EXERCISE »
Give back all of the rows below, character for character, with nothing altered or left out.

Location data for words and elements »

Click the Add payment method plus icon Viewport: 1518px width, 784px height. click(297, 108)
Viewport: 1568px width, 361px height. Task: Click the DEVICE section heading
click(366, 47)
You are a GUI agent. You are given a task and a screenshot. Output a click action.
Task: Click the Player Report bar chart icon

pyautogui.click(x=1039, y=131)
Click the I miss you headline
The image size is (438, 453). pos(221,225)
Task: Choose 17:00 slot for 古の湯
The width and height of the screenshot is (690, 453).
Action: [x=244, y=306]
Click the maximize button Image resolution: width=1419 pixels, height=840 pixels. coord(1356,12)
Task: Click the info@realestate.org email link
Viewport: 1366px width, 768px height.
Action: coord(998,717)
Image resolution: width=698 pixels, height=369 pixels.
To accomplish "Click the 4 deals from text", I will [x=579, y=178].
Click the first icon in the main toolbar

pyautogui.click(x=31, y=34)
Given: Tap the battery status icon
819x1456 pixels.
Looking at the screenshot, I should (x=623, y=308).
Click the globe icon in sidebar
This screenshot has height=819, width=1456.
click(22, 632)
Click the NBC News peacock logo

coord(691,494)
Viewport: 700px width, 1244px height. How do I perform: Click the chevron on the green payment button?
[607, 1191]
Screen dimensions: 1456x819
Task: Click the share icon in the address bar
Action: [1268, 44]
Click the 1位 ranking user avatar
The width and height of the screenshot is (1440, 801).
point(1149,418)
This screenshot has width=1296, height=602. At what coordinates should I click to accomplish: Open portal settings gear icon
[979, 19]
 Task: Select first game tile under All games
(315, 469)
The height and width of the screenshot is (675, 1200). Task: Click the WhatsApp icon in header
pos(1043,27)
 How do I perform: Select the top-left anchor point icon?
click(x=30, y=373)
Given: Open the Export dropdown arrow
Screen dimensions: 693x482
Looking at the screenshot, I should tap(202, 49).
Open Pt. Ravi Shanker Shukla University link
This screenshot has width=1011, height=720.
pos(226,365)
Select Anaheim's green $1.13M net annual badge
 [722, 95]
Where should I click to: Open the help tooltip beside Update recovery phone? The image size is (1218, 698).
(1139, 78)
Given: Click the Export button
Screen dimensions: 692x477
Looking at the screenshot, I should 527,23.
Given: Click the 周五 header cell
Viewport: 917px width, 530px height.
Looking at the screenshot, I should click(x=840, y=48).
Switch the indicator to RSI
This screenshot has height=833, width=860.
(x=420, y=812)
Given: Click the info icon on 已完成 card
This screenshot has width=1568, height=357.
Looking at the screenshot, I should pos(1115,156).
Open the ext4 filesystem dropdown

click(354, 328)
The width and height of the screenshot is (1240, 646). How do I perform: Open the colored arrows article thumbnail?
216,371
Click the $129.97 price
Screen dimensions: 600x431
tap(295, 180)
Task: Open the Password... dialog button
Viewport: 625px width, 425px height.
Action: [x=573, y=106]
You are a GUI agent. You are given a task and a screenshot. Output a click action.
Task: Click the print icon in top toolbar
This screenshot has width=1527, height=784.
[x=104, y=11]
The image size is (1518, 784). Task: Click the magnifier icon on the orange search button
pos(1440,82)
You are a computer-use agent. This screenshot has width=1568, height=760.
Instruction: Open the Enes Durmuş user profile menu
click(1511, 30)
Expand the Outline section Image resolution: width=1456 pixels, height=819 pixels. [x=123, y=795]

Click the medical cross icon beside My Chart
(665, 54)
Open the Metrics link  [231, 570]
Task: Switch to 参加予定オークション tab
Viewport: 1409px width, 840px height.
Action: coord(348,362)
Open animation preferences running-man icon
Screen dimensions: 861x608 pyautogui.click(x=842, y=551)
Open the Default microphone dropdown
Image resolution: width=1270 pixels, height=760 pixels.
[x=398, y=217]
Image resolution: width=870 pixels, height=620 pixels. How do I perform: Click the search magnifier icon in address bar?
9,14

CORRECT RESULT »
Click the Add payment method plus icon Viewport: 1518px width, 784px height. click(297, 108)
Viewport: 1568px width, 361px height. Task: Click the DEVICE section heading
click(366, 47)
You are a GUI agent. You are given a task and a screenshot. Output a click action.
Task: Click the Player Report bar chart icon

pyautogui.click(x=1039, y=131)
Click the I miss you headline
The image size is (438, 453). pos(221,225)
Task: Choose 17:00 slot for 古の湯
The width and height of the screenshot is (690, 453).
Action: [x=244, y=306]
Click the maximize button Image resolution: width=1419 pixels, height=840 pixels. coord(1356,12)
Task: Click the info@realestate.org email link
Viewport: 1366px width, 768px height.
Action: coord(998,717)
Image resolution: width=698 pixels, height=369 pixels.
To accomplish "Click the 4 deals from text", I will [x=579, y=178].
Click the first icon in the main toolbar

pyautogui.click(x=31, y=34)
Given: Tap the battery status icon
819x1456 pixels.
Looking at the screenshot, I should (x=623, y=308).
Click the globe icon in sidebar
This screenshot has height=819, width=1456.
click(22, 632)
Click the NBC News peacock logo

coord(691,494)
Viewport: 700px width, 1244px height. How do I perform: Click the chevron on the green payment button?
[607, 1191]
Screen dimensions: 1456x819
Task: Click the share icon in the address bar
Action: [1268, 44]
Click the 1位 ranking user avatar
The width and height of the screenshot is (1440, 801).
point(1149,418)
This screenshot has width=1296, height=602. At what coordinates should I click to accomplish: Open portal settings gear icon
[979, 19]
 Task: Select first game tile under All games
(315, 469)
The height and width of the screenshot is (675, 1200). Task: Click the WhatsApp icon in header
pos(1043,27)
 How do I perform: Select the top-left anchor point icon?
click(x=30, y=373)
Given: Open the Export dropdown arrow
Screen dimensions: 693x482
Looking at the screenshot, I should tap(202, 49).
Open Pt. Ravi Shanker Shukla University link
This screenshot has width=1011, height=720.
pos(226,365)
Select Anaheim's green $1.13M net annual badge
 [722, 95]
Where should I click to: Open the help tooltip beside Update recovery phone? The image size is (1218, 698).
(1139, 78)
Given: Click the Export button
Screen dimensions: 692x477
Looking at the screenshot, I should 527,23.
Given: Click the 周五 header cell
Viewport: 917px width, 530px height.
Looking at the screenshot, I should click(x=840, y=48).
Switch the indicator to RSI
This screenshot has height=833, width=860.
(x=420, y=812)
Given: Click the info icon on 已完成 card
This screenshot has width=1568, height=357.
Looking at the screenshot, I should pos(1115,156).
Open the ext4 filesystem dropdown

click(354, 328)
The width and height of the screenshot is (1240, 646). How do I perform: Open the colored arrows article thumbnail?
216,371
Click the $129.97 price
Screen dimensions: 600x431
tap(295, 180)
Task: Open the Password... dialog button
Viewport: 625px width, 425px height.
Action: [x=573, y=106]
You are a GUI agent. You are given a task and a screenshot. Output a click action.
Task: Click the print icon in top toolbar
This screenshot has width=1527, height=784.
[x=104, y=11]
The image size is (1518, 784). Task: Click the magnifier icon on the orange search button
pos(1440,82)
You are a computer-use agent. This screenshot has width=1568, height=760.
Instruction: Open the Enes Durmuş user profile menu
click(1511, 30)
Expand the Outline section Image resolution: width=1456 pixels, height=819 pixels. [x=123, y=795]

Click the medical cross icon beside My Chart
(665, 54)
Open the Metrics link  [231, 570]
Task: Switch to 参加予定オークション tab
Viewport: 1409px width, 840px height.
Action: coord(348,362)
Open animation preferences running-man icon
Screen dimensions: 861x608 pyautogui.click(x=842, y=551)
Open the Default microphone dropdown
Image resolution: width=1270 pixels, height=760 pixels.
[x=398, y=217]
Image resolution: width=870 pixels, height=620 pixels. How do I perform: Click the search magnifier icon in address bar?
9,14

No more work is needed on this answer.